** BEGIN Source text **

After forcing Armenia’s authoritarian ruler Serzh Sargsyan out of office in April, protesters across the country effectively nominated their leader, opposition MP Nikol Pashinyan, to head the government. He was duly elected prime minister. Pashinyan then appointed allies, mostly young civil society activists, to key positions in the new cabinet and promised snap elections.
But Pashinyan’s movement didn’t come out of nowhere. True, he was more successful than his predecessors in opposing Sargsyan, but he built his campaign on their attempts to change Armenia’s direction. Some have been released, but others still languish in jail. And Pashinyan, who initially talked broadly about releasing political prisoners, has grown quiet about their fate.
To be able to deliver on Pashinyan’s promise of a snap election, the new government “seems to have made an agreement with the former regime,” Andreas Ghukasyan, a former presidential candidate who had been held in pre-trial detention until May, told Eurasianet.

** END Source text **

■ Your objective ■
According to the passage about Armenia's change of government, whom did protesters effectively nominate to head the government?

** BEGIN Listed entries **

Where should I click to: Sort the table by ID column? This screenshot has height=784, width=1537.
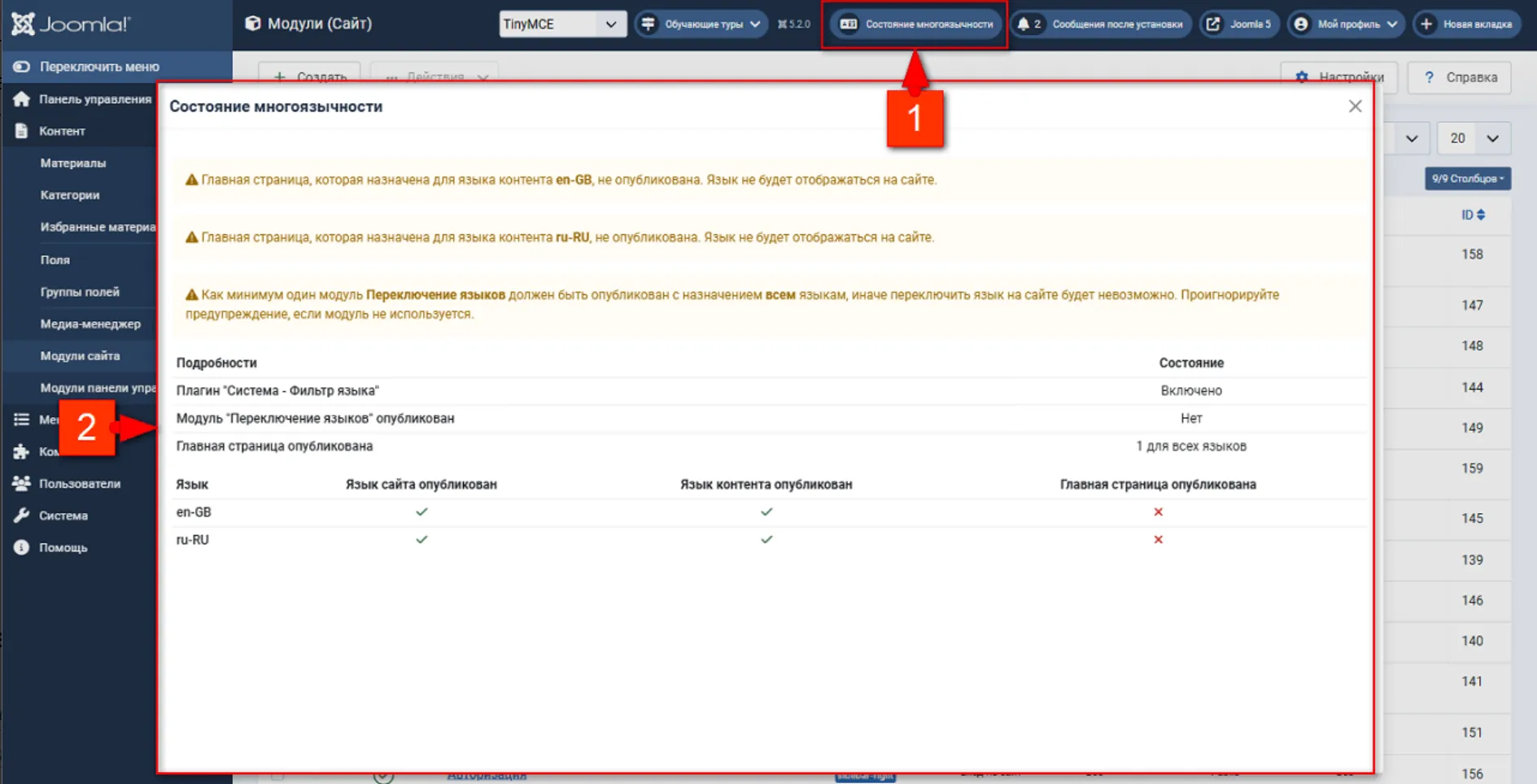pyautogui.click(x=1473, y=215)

** END Listed entries **
** BEGIN Listed entries **

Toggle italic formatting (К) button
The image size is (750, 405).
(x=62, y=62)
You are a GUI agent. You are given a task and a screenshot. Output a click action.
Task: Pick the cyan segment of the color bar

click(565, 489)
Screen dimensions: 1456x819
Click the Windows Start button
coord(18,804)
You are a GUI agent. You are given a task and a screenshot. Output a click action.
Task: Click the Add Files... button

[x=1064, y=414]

** END Listed entries **
** BEGIN Listed entries **

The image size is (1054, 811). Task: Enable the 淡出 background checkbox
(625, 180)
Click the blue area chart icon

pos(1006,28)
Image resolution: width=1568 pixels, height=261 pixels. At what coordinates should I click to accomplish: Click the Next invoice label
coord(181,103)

** END Listed entries **

■ The output ■
Opposition MP Nikol Pashinyan.